Similarly, the movement amount redistribution of G and H is performed using a new unit time frame J,
The redistribution is performed by sequentially adding L to , and when the redistribution of the movement amount of the unit time frame with the initial movement amount allocation is completed, the redistribution ends.

When the redistribution is completed, as shown in FIG. 1(e), the redistributed movement amount is totaled for each unit time frame A-L. Since the aggregated movement amount is the movement amount per unit time, it is the speed of the corresponding unit time frame. As can be seen from the figure, this speed is accelerated to a one-rod speed of 50 in 5 unit times of the m time frame A-E, and after maintaining the target speed of 50, it is decelerated and stopped again over 5 unit times. . Further, the total amount of movement in the unit time frames A-L is 400, and the initially specified movement has been realized.

In the above embodiment, the averaging time (acceleration time) is
Since the five unit times are the same as in the conventional example shown in the figure, the speed pattern is the same as in FIG. 3. However, in this embodiment, for example, when redistributing the movement amount per unit time frame, the averaging time (acceleration time) is set to 6, 50 is set to the unit time frame, and E.

The acceleration between unit time frames C, D, D, and E may be changed by uniformly distributing it to F, G, H, and I.

Even if this is done, the amount of movement that is reallocated to the entire unit time frame remains the same, and no inconvenience will occur.

Furthermore, if the averaging time used as a divisor at the time of reallocation is set to 6 instead of 5 for the entire unit time frame, the acceleration can be reduced.
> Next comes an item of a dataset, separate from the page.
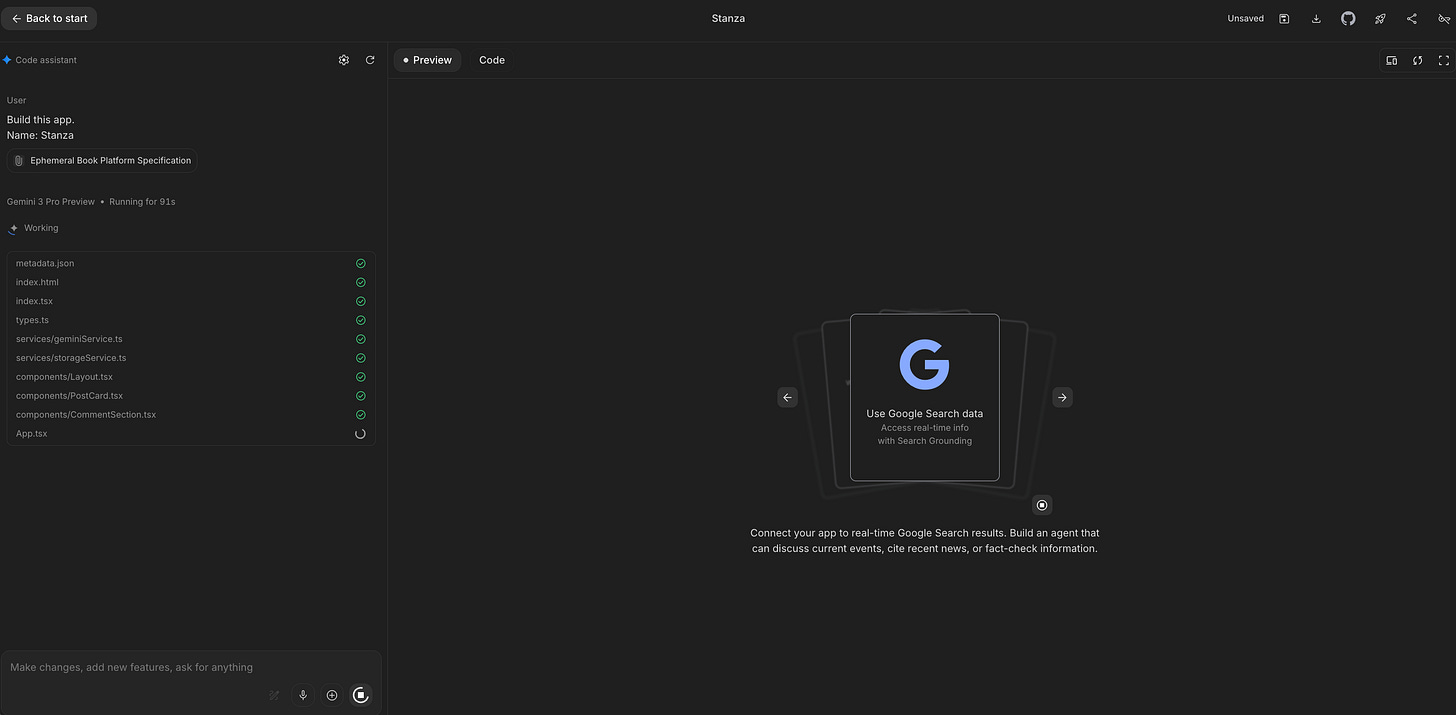Restart the Code assistant conversation

(370, 60)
Furthermore, for example, if the movement amount is 1200 and the target speed is 100, and the movement is performed with the same acceleration as in the embodiment of FIG. .

〔Effect of the invention〕

According to the present invention, when calculating a speed command, the amount of movement is divided into units of time, and then the amount of movement allocated to each unit of time is selected for each unit time frame or for each acceleration or deceleration. The reallocated travel amount is aggregated for each unit time frame and the speed command is calculated, making it possible to change the acceleration within one work process, making it possible to This has the effect of increasing the work speed by accelerating accordingly and preventing excessive stress from being applied to the mechanical equipment.
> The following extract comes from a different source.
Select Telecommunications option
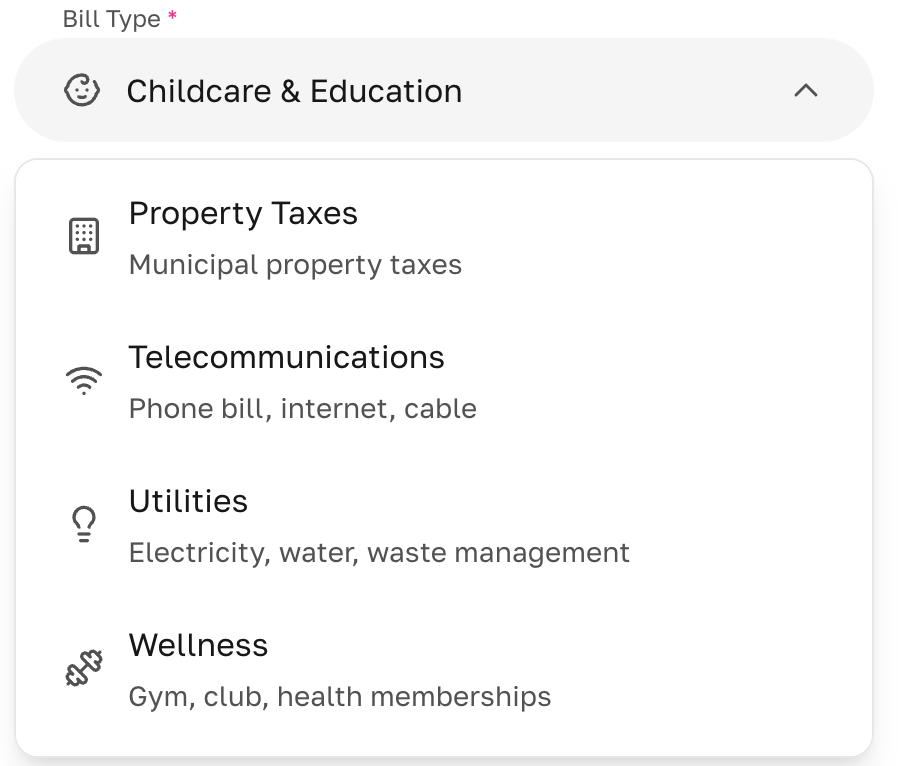The height and width of the screenshot is (766, 898). 444,382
[Brief explanation of drawings]

FIG. 1 is a procedural diagram showing the calculation procedure of the present invention, FIG. 2 is an explanatory diagram showing an example of calculating a speed command by the method according to the present invention, and FIG. 3 is an explanatory diagram showing an example of calculating a conventional speed command. It is.

Claims (1)

[Claims] 1. In a method for controlling the position of a controlled object, the amount by which the controlled object moves per unit time after acceleration is completed is determined, the amount of movement of the controlled object is divided into continuous moving amounts for each unit time, and Indicate an averaging time α for the time, uniformly redistribute the movement amount allocated to each unit time to α consecutive unit times with the unit time at the beginning, and calculate the redistributed movement amount. A position control method characterized in that the speed is calculated for each unit time to obtain the speed for the unit time.